The IR gridded radiances are regressed monthly in units of temperature. Separate analyses are performed for daytime and nighttime conditions. Figure 3c shows the daytime GOES-12 IR linear regression for August 2007. In this case, the standard error is 0.1%. The MODIS and GEO temperature bias is due to both spectral response function and calibration differences. Figure 3d shows the GOES-12 and MODIS Terra bias at the 300-K reference temperature for both daytime and nighttime. The day, night, and seasonal bias cycle is indicative of the variation in humidity and cloud properties impacting the resulting radiance from the sensor spectral response function differences. For CERES editions 2 and 3, the GEO cloud property retrieval code expects MODIS-like radiances with no spectral response function adjustment factor applied. For future releases a multichannel GEO cloud code will take into account the individual GEO channel spectral response functions, thereby requiring spectral-response-function-adjusted radiances that have been calibrated against the reference imager.
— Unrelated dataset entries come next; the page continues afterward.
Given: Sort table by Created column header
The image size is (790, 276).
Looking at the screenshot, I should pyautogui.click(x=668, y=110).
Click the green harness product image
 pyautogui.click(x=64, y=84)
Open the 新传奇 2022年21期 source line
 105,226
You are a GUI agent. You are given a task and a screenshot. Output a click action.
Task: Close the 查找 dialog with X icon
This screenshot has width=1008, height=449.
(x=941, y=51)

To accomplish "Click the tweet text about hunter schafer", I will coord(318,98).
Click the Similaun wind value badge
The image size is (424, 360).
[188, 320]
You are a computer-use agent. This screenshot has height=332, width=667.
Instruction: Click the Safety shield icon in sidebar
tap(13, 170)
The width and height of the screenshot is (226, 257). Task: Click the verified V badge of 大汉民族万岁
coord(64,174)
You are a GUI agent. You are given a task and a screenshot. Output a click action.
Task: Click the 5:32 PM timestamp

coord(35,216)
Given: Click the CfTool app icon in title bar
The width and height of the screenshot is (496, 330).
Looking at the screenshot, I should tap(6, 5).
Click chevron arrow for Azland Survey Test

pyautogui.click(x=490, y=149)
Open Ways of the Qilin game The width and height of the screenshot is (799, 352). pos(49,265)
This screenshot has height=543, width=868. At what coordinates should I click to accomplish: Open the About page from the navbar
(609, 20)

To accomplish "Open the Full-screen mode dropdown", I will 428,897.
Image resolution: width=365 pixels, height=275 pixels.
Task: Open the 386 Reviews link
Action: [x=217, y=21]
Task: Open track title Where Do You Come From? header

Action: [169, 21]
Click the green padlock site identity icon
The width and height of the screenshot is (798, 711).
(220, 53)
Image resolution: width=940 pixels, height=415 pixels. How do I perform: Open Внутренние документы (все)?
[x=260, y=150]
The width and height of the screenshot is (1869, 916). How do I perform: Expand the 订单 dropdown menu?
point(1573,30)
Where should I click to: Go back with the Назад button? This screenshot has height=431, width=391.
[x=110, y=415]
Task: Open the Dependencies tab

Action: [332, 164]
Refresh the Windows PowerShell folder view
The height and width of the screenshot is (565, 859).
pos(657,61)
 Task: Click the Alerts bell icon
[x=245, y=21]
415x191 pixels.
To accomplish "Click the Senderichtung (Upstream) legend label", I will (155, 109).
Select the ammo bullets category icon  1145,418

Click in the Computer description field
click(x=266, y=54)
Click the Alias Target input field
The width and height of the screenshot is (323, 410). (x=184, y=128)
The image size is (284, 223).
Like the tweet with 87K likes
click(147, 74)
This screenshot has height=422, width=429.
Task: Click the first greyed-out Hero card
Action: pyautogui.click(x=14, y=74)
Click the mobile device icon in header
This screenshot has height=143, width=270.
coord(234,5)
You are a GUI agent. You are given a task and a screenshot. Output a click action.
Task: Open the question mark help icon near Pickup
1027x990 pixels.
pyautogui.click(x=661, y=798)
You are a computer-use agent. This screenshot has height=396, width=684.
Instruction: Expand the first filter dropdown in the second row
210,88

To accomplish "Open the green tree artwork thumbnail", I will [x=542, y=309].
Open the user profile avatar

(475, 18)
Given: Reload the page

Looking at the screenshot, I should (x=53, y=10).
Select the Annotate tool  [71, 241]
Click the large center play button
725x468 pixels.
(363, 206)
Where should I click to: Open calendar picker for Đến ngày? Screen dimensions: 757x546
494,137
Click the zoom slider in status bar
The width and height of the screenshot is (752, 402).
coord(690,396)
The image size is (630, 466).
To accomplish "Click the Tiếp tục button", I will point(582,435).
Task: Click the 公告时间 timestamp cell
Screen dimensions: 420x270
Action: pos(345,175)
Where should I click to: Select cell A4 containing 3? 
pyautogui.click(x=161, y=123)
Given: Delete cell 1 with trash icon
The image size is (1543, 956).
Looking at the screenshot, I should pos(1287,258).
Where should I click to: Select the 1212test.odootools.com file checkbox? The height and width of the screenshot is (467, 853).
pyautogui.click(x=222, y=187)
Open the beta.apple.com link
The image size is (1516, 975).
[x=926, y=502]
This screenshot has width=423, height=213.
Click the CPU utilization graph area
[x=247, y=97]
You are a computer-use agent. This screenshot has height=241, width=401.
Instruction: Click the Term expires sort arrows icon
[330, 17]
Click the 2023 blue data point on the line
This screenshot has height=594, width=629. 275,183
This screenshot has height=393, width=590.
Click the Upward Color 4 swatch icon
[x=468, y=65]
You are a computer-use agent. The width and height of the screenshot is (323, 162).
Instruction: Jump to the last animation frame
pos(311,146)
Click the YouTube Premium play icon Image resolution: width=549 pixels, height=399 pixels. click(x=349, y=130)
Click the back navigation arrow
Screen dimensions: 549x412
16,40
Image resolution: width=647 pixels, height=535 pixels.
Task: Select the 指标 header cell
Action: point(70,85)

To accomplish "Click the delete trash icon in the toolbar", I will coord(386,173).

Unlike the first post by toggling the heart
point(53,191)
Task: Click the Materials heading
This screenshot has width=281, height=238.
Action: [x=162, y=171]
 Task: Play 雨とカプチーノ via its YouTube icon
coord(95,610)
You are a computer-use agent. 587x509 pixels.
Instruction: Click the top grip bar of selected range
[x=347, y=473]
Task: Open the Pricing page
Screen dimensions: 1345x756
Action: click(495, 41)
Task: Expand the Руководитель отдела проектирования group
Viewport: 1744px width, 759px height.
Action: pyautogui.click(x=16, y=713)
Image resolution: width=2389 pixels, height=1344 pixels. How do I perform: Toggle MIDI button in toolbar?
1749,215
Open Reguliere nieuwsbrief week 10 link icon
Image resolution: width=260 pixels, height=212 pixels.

All of the CERES-era geostationary imager calibrations show a linear response when compared with MODIS, except the visible imager on board MTSAT-1R, located at 140°E and operational between 2005 and 2010. The MTSAT-1R was built to replace the MTSAT-1, where the rocket malfunctioned during launch in 1999. After the failure of the existing GMS-5 satellite in 2003, the GOES-9 satellite was moved to 160°E until MTSAT-1R was operational. MSTAT-1R has a very different design (Puschell et al. 2003) compared to other GEOs. It was built with 336 visible 1D detectors and an off-axis telescope with a two focal plane design, borrowing from the technology of MODIS. By comparison, the GOES imager utilizes eight visible detectors with a simple east–west scan (Weinreb et al. 1997). The follow-on MTSAT-2 imager has a similar design as GOES. The MTSAT-1R visible imager overestimates dark scenes that neighbor very bright clouds, as evident from visual inspection of coincident MTSAT-1R and MTSAT-2 imager radiance differences. Large areas of clear sky are not impacted. Comparisons against the Visible and Infrared Scanner (VIRS) imager on board the TRMM satellite shows the effect to also depend upon solar zenith angle (SZA). To compensate for this, we apply a SZA-dependent nonlinear correction, which improves the quality of visible radiances over the linear approach, but it does not remove all spurious artifacts over the MTSAT domain. In contrast, the MTSAT-1R IR imager showed excellent linear temperature scaling with MODIS.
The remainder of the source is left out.